Pour réussir à offrir aux enfants un avenir meilleur, l’ORK, mais aussi des entités comme l’Unicef, dépendent du camp politique. «Nos recommandations ne connaissent pas toujours les suites nécessaires», déplore René Schlechter. Après les photos prises fièrement lundi, lors de la journée mondiale de l’Enfance, il reviendra aussi bien au gouvernement qu’à la Chambre des députés de prendre leurs responsabilités.
David Marques
Les dix recommandations de l’ORK
›Pour lutter contre les mariages des mineurs et les mutilations génitales, l’ORK souhaite que la convention d’Istanbul sur la protection juridique des victimes soit adoptée rapidement par la Chambre.
›En cas de séparation des parents, le droit de garde et le droit de visite restent des enjeux majeurs. L’ORK appelle le camp politique à voter «le plus rapidement possible» la réforme de la loi sur le divorce avec l’instauration d’un juge aux affaires familiales.
›Pour ce qui est des adoptions, l’ORK plaide notamment pour que «l’autorité centrale en matière d’adoption internationale soit également compétente pour les adoptions nationales».

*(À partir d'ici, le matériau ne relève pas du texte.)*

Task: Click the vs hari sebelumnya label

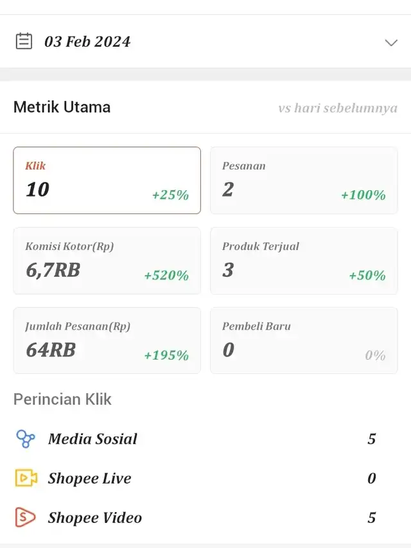Action: pos(338,108)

›Les enfants de réfugiés sont une autre préoccupation majeure de l’ORK. Dans ce contexte, le comité dénonce «les conditions de logement dans les foyers», qui seraient «souvent marquées par un certain degré de délabrement».
›En matière de lutte contre la traite des enfants, l’ORK revendique que «pour rendre plus visible la problématique de la traite, il faudra l’incorporer dans les campagnes de sensibilisation et les formations destinées au grand public, aux enseignants, aux professionnels du secteur socio-éducatif et de la santé».
›L’ORK s’engage aussi pour la prolongation du projet Hariko qui, annoncé comme «éphémère», a pourtant «fait ses preuves comme lieu de rencontre et d’échange pour les jeunes».
›Le décrochage scolaire reste un problème majeur au Grand-Duché. Ici, l’ORK «salue» toutefois «les efforts qui sont faits pour mieux comprendre et prévenir le décrochage scolaire».
›Des bons points sont également attribués pour le lancement du plan national afin de mieux prendre en charge les maladies rares. Des compliments sont aussi faits pour la finalisation de la loi sur la protection de la jeunesse.
›L’ORK souhaite cependant lutter avec plus de détermination encore sur les incohérences qui existent au niveau administratif concernant le versement des allocations familiales.
›Pour finir, en ce qui concerne l’imposition des familles monoparentales, l’ORK «demande au gouvernement et au législateur de reconsidérer la question de l’imposition» de ces familles «en ayant bien à l’esprit le fait d’un risque accru de pauvreté des enfants élevés par un parent seul».